Maybe everyone was right after all. Maybe I am just a crazy bitch.
My dramatic appearance wearing the EEG equipment obviously caught people’s attention. When my coworkers asked if I got my results, at first I pretended that I hadn’t gotten them yet. People forget when you said you’ll get the results; they won’t forget what you had on your head. Well, at least a few considerate ones won’t. But too much time has passed for that lie. So now I tell the truth, but I make it seem like I’m hiding something bad.
“Did you get your results yet?”
“Um… Yes, I did…” I pretend to smile bravely while I hold something back. “Yes.. they’re okay. I’ll be fine.” I then give a tight-lipped smile and nod, and change the subject in the artificially pleasant voice of one who wishes to avoid a painful subject.
What a disgrace I am! I know how offensive I must sound to those who have actually suffered through a dangerous illness. Perhaps I ought to have mentioned that any of my fearful expressions of serious illness should always be taken with a grain of salt. They are the words of an inveterate hypochondriac who stays up until two-thirty in the morning googling toenail pain.

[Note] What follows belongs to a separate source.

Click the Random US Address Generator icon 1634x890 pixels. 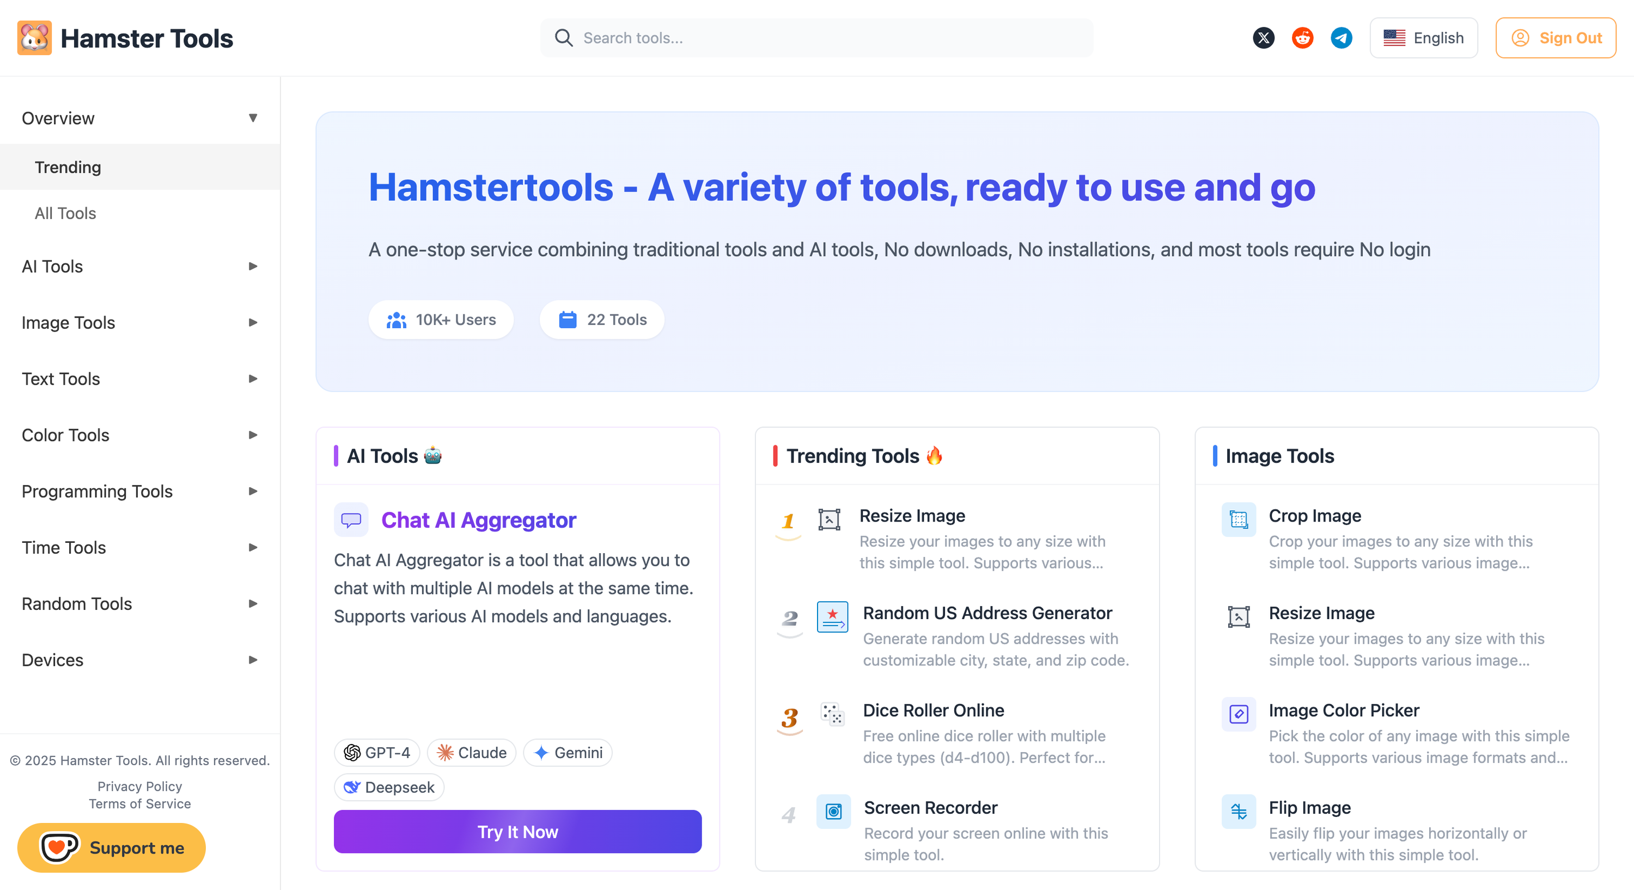[x=832, y=616]
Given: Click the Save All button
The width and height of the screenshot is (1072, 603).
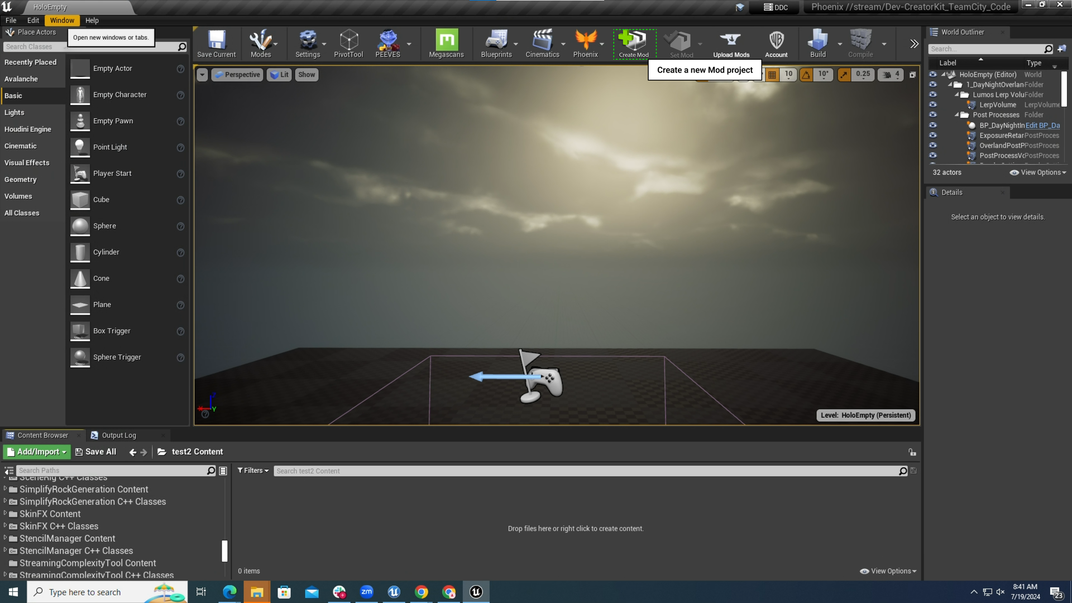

I’m not sure when this hypochondriac obsession began. I believe it may have started the time I found a palpable lump in my breast (verifiably palpable, not imaginarily), and the doctor—a surgeon, no less—actually laughed and said I was too young for anything to be wrong. The ultrasound report said there was a palpable mass but the test itself showed nothing to correspond to that mass.
I asked the doctor, “So what is it then?”
There’s something there… but they don’t know what. Nine years later, the lump and I are still here. But how many stories have you read—or known of personally—in which someone is dismissed by a doctor, only to be later diagnosed with something at an advanced stage?
Here is my challenge to you who say that the possibility of serious illness is remote and my obsession is ridiculous: explain to me why I should be exempt from such an illness. Perhaps the odds are small, but someone will get sick. Why shouldn’t it be me? People act like there’s some designated group of cancer scapegoats, who are hand-selected to receive cancer diagnoses so that the rest of us don’t have to worry. Yes, the odds could be 1 in 1000 or 10,000. But, why shouldn’t I be that one?
Despite my exaggerated paranoia stemming from the inexplicable lump incident, though, the fault is not all on my side. Doctors, like the original Frankenstein, have created this monster. I have actually never asked for a test. They urge you to take the test, and then inform you that you’re fine. Then they prescribe a drug. When it doesn’t work, they tell you that you don’t need it. They send you for a different test, which also shows nothing. Once they have never given you an answer and thoroughly confused both you and themselves, they give you an SSRI.
I’ll make a confession. Maybe deep down I do like it. Maybe you don’t even have to look down that far. My arm twitched back and forth the other day, and maybe I was a little glad to feel it. Maybe I even encouraged it a bit. Who knows. The twitch was real and other people could see it. If they had looked. That means it’s not in my head. Except when I dramatized it a little bit. I’m not sure if I did or not. But at the very least it started out real. I think.
When I started my blog, it was mainly a diary of hypochondriac fever dreams, so these posts are hardly out of character for my blog. I appreciate and cherish each and every well-wish (however undeserved, considering the doubtful reality of my issues) from those who comment, especially since they are not obliged to. That being said—I don’t beg for sympathy, only commiseration. Commiseration is balm for any pain, big or small, real or imaginary. So please, if you have even a grain of sympathy in your heart, direct it towards yourself and wallow in your self-pity. I never turn a deaf ear to other people’s medical problems. And if you must reproach me, then reproach me, for it may be the best medicine.